Are you interested on how to set up your own AI stock-prediction system from scratch? In this blogpost, we will review how to set up an AI system that utilizes news information to predict the close value of a stock (ticker) on a daily basis. In contrast to previous posts, the required data was not available; instead, we set up crawling processes to create a dataset that spawn almost 2 years of news information and stock data. Therefore, we present a use-case on how to develop an AI system holistically i.e., from data gathering, storage, pre-processing, modelling and service.
All of the aforementioned steps can be described as different stages of the end product. Lets begin with the data crawling.
Phase 1: Data crawling & storage
Data is the most important component in any AI system, so we collected temporal information regarding market trends and used them as features for our modelling. Therefore, we spent quite some time setting up the data crawling processes. Data was collected from free sources such as search engines such as google, public forums such as Reddit (e.g., investment communities), publicly available RSS newsfeed (e.g., investing.com, forbes.com) from multiple sources, and other free APIs (e.g., mediastack). At some point we also monitored influential twitter accounts such as elonmusk (e.g., correlation between tweets and cryptocurrency value), pkedrosky, GoldmanSachs, etc. After the update of Twitter's API to v2, we did not incorporated the changes and dropped the twitter source. For some other sources, we would advice you to use selenium stealth package to prevent crawling detection and request block. Our sources are summarized in the following table.
Type | Period | |
Search Engines | Sept. 2022 - today | 3 |
RSS WebFeed | Sept. 2022 - today | 467 |
Open Source APIs | Sept. 2022 - today | 8 |
Data is crawled on a daily basis (CRON schedule) before midnight to get all the related information of the particular day. Afterwards, for each individual source the data is stored in a separated directory as to be processed for the next step. Till this day (May 2024) around 1.7M data entries have been crawled from all the aforementioned sources.
Storage is a rather straightforward process. After each source has been crawled, a csv file is generated that contains all the important information e.g., timestamp, source id, news information and then it is being uploaded to a cloud storage infrastructure to avoid data loss.
Phase 2: Data pre-processing
Now that we have enough unstructured data, we have to convert them to a readable format for the machine learning models. The preprocessing phase is a multi-step process that aims to:
Reduce noise
Extract relevant information
Generate ML-readable format
The very first step is to remove noisy entries such as trash and non-English text. For detecting the language of the text, we have employed two models (from which we take the majority vote):
Pretrained Transformer from hugging-face: "papluca/xlm-roberta-base-language-detection"

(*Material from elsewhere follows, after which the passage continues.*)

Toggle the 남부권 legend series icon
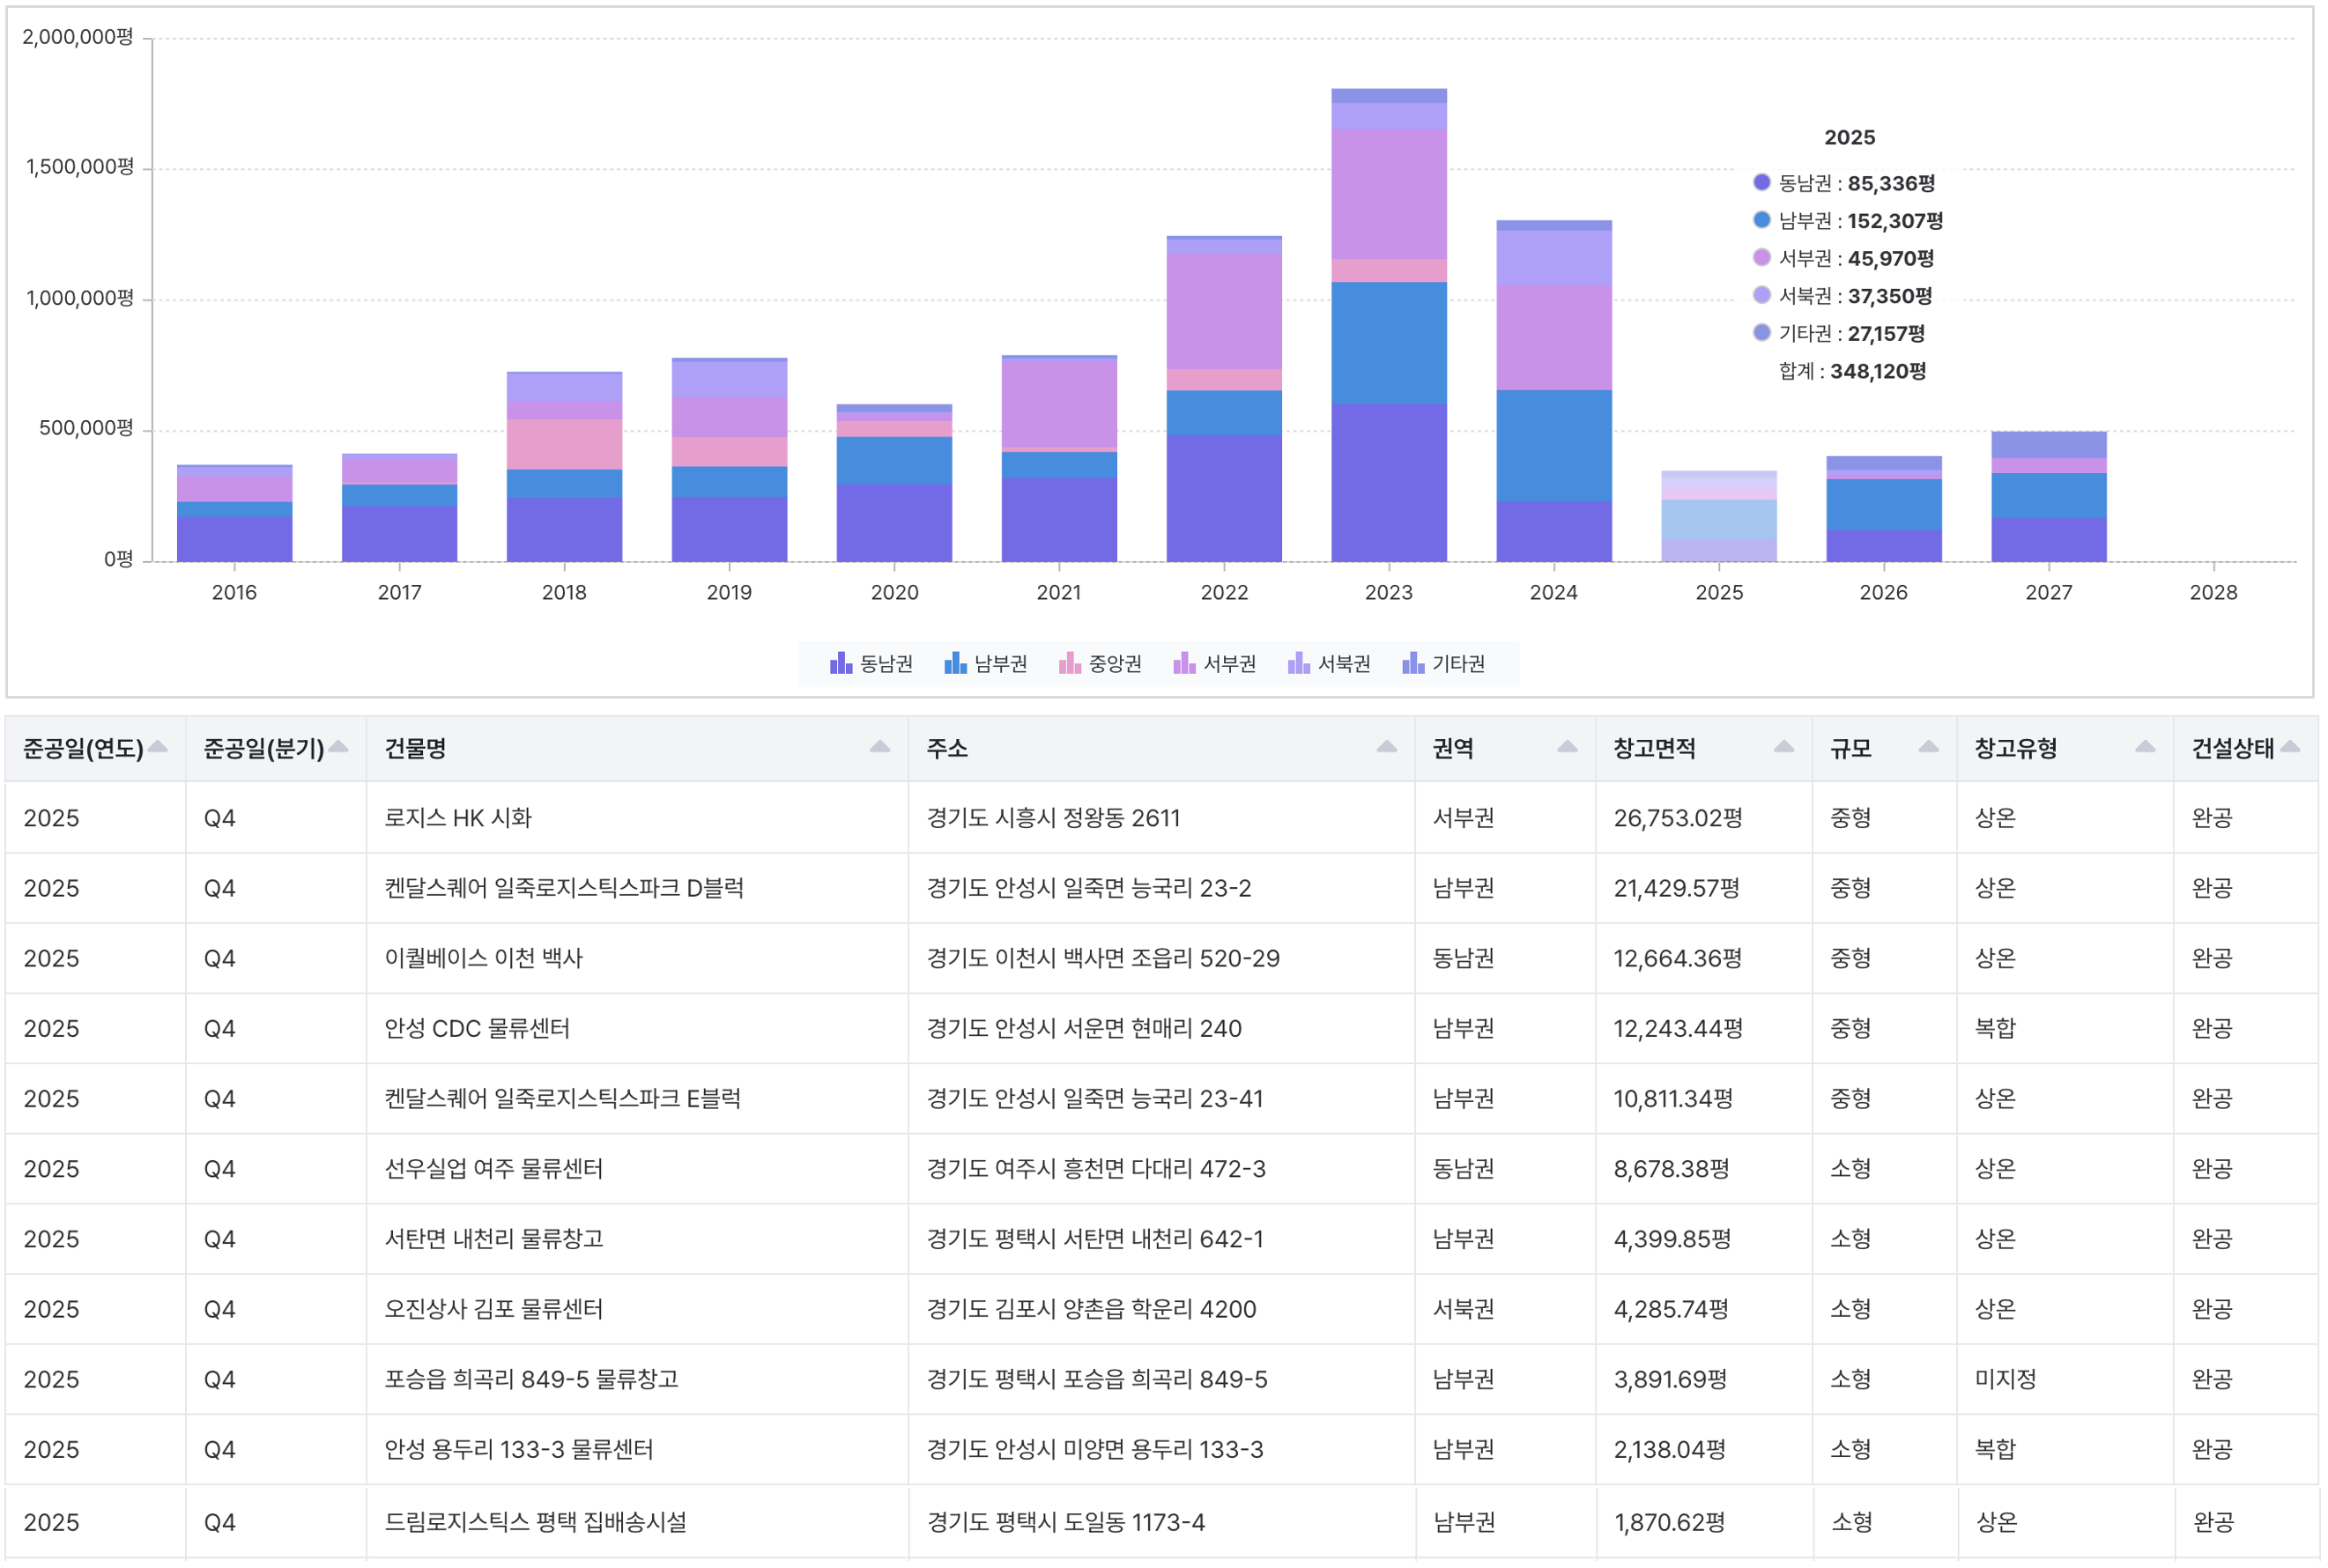This screenshot has height=1568, width=2328. coord(955,664)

Google's open source library: langdetect
After we make sure that the textual data is in English language, we proceed by extracting entities from the text. Named-entity-recognition (NER) is a ML domain that focuses on extracting entities from textual data. The goal here is to find organizations that correspond to a particular stock-ticker in order to associate the sentiment of the news to the particular stock.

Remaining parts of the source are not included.